This project consists of the below tasks. Please remember to split your code into logical units, e.g. by introducing functions for various (recurring) subtasks.

Download the files NFGAIL.csv, couplings.csv and 68_ubiquitin.csv.
The simplest Lorentz line is the function L(x) = 1 / (1 + x²) . Make a function Lorentz that given x returns L(x), where x can be either an integer, a float or a Numpy array. In the case of a Numpy array the function should be computed pointwise for each value. Plot the function for x ∈ [−10, 10] using matplotlib.pyplot (Hint: use numpy.linspace).
The function L has a maximum in (0, 1). We let (x₀, height) denote the coordinates of the maximum of a Lorentz line. We let the width of a Lorentz line be the width of the peak at height height / 2, sometimes denoted full width half height (FWHH). The function L has width 2.
Note that the area below L is π = ∫_{(−∞,+∞)} L(x) dx.
Generalize your function Lorentz to take (optional keyword) arguments for x₀, height and width. The resulting function should compute L_{x₀, height, width}(x) = height / (1 + (2 · (x − x₀) / width)²) . Plot three Lorentz lines for the parameters (x₀, height, width) being (-5, 5, 1), (2, 2, 6), and (5, 3, 0.5) for x ∈ [-10,10]. Plot also the sum of the three curves. Note that the area below a general Lorentz line is π · height · width / 2.

* [Data records]

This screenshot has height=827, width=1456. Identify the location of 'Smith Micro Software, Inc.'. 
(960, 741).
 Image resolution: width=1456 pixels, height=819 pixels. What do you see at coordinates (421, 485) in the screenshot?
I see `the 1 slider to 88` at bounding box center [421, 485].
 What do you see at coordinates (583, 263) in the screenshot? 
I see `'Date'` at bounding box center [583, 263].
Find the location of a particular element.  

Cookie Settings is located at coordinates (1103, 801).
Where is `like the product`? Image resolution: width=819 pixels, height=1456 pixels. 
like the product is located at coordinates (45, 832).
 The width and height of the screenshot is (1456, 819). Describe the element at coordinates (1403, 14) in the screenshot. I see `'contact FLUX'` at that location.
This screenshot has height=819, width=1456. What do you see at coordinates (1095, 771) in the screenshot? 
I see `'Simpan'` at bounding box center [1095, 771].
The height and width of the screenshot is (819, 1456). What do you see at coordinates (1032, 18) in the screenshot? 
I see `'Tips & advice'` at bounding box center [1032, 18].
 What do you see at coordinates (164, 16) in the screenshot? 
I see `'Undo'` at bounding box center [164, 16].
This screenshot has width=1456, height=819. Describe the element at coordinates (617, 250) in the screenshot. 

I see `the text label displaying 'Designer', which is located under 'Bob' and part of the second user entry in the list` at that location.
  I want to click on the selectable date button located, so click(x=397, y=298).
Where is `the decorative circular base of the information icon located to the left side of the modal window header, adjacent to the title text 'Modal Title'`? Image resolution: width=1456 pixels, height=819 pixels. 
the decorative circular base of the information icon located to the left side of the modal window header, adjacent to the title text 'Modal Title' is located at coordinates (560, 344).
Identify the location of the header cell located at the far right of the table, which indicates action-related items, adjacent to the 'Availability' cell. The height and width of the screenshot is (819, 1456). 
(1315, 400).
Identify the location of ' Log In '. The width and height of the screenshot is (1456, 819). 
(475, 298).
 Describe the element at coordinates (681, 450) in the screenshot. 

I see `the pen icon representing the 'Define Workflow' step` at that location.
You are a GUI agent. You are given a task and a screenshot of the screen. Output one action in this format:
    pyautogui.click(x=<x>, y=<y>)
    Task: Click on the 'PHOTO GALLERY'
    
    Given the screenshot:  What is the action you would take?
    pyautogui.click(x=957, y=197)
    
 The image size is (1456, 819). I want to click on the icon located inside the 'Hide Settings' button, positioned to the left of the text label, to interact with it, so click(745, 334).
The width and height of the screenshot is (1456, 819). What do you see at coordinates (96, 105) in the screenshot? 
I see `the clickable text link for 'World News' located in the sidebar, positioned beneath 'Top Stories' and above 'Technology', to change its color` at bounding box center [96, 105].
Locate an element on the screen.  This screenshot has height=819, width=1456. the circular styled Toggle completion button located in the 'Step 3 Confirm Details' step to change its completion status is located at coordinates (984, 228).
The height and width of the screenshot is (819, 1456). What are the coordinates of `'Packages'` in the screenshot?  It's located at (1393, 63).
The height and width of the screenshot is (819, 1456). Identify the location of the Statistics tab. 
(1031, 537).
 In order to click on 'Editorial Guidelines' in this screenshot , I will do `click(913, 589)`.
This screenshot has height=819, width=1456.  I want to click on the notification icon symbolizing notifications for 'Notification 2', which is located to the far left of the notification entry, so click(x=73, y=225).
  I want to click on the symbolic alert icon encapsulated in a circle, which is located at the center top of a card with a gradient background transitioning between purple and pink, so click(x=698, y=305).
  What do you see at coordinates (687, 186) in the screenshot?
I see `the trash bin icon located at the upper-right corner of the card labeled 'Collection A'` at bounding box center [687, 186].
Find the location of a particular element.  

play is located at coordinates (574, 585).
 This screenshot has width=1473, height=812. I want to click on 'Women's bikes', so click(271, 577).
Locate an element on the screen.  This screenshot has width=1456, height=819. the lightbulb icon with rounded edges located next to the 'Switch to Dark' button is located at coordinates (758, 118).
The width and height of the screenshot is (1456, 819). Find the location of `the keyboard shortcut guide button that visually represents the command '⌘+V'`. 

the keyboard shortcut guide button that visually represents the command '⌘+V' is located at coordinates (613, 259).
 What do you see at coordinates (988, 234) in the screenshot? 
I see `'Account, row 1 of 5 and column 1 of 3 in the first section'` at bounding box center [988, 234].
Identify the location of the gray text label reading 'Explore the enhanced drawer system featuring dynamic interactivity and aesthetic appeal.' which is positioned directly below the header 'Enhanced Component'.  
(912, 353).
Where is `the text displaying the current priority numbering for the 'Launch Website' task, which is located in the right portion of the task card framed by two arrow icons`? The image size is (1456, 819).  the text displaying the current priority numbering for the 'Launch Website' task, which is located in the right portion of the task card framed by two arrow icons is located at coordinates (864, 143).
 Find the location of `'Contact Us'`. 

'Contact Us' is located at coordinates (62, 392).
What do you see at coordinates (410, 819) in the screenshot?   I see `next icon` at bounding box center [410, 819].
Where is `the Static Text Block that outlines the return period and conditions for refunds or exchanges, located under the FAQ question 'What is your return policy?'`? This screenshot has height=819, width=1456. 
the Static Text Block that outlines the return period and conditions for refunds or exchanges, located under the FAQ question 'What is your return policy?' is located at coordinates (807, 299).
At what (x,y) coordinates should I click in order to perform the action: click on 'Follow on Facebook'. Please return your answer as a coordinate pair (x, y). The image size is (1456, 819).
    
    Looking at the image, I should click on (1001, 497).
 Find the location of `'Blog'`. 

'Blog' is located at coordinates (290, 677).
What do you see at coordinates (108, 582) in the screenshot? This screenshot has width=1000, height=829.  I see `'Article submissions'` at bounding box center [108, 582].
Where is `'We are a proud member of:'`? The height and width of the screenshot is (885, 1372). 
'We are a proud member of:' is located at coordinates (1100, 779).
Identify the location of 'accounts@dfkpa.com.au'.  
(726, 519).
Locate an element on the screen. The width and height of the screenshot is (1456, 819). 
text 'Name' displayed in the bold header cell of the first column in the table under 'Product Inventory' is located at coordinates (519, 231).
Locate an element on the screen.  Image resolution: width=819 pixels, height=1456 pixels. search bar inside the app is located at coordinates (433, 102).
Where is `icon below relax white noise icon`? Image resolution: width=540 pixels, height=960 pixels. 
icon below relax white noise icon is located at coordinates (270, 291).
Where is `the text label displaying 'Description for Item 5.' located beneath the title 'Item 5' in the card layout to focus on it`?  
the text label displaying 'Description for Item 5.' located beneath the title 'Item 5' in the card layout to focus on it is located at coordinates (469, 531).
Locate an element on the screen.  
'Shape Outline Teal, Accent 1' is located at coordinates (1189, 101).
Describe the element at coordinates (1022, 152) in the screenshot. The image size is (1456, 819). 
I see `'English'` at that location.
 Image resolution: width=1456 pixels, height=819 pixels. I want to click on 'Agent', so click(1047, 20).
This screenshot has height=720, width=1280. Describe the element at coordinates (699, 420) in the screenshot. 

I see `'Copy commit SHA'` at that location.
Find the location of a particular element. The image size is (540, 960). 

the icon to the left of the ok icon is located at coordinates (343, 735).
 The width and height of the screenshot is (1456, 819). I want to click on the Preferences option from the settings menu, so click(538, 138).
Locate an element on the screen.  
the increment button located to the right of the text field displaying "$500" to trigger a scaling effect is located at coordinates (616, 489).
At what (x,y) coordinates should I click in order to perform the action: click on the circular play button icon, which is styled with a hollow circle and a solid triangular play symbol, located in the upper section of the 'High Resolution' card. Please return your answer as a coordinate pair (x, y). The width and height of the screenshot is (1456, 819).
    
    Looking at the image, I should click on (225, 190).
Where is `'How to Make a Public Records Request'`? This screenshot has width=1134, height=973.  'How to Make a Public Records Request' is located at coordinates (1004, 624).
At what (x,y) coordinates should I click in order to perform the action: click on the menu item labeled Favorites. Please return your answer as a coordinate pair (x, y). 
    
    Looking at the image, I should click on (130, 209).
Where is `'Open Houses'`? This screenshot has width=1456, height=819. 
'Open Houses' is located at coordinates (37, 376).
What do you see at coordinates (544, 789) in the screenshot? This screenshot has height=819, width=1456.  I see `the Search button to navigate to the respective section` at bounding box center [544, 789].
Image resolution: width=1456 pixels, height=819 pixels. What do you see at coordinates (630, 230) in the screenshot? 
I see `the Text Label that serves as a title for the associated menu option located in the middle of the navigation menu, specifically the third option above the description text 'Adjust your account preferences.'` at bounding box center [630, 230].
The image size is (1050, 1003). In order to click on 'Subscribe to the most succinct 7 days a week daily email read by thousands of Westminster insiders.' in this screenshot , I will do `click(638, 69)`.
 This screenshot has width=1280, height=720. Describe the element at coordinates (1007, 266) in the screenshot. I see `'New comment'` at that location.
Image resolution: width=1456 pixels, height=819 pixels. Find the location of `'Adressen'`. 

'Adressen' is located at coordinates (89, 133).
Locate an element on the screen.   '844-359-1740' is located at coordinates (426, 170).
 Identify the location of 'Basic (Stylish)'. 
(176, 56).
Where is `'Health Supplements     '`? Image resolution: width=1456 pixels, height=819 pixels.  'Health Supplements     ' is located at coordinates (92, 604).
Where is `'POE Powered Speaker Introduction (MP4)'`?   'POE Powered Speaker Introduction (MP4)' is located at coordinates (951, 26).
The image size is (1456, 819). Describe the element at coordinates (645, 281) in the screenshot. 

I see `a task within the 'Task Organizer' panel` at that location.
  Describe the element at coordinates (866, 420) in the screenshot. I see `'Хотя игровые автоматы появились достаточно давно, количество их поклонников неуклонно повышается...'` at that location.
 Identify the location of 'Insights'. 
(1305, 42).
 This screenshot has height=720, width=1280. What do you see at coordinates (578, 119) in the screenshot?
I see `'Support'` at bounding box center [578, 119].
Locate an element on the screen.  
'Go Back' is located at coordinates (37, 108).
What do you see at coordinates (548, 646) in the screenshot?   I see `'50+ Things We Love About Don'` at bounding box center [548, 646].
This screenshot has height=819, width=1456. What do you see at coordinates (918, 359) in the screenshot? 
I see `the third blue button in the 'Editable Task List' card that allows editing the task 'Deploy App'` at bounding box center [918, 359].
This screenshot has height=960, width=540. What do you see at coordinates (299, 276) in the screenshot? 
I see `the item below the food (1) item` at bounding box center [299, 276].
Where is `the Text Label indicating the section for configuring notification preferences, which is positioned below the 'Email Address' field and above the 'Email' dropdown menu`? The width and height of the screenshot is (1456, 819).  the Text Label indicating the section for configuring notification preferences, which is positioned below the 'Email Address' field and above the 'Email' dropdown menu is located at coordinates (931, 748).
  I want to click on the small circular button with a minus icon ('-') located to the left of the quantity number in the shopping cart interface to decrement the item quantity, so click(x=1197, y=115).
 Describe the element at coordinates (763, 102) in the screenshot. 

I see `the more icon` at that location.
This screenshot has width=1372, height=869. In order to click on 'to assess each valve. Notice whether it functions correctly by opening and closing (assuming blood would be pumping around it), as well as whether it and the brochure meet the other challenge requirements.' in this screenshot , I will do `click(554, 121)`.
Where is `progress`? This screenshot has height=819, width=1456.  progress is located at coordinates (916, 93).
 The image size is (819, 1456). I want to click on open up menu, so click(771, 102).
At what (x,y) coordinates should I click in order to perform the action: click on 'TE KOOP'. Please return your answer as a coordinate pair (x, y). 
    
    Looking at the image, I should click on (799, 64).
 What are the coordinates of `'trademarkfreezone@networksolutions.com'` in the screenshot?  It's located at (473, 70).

* [What you have to do]
Rewrite the exercise text between "This project consists" and "has width 2.", inclusive, substituting "Cauchy line" for "Lorentz line". The material has nothing to do with the exercise text.

* [Problem solution]
This project consists of the below tasks. Please remember to split your code into logical units, e.g. by introducing functions for various (recurring) subtasks.

Download the files NFGAIL.csv, couplings.csv and 68_ubiquitin.csv.
The simplest Cauchy line is the function L(x) = 1 / (1 + x²) . Make a function Lorentz that given x returns L(x), where x can be either an integer, a float or a Numpy array. In the case of a Numpy array the function should be computed pointwise for each value. Plot the function for x ∈ [−10, 10] using matplotlib.pyplot (Hint: use numpy.linspace).
The function L has a maximum in (0, 1). We let (x₀, height) denote the coordinates of the maximum of a Cauchy line. We let the width of a Cauchy line be the width of the peak at height height / 2, sometimes denoted full width half height (FWHH). The function L has width 2.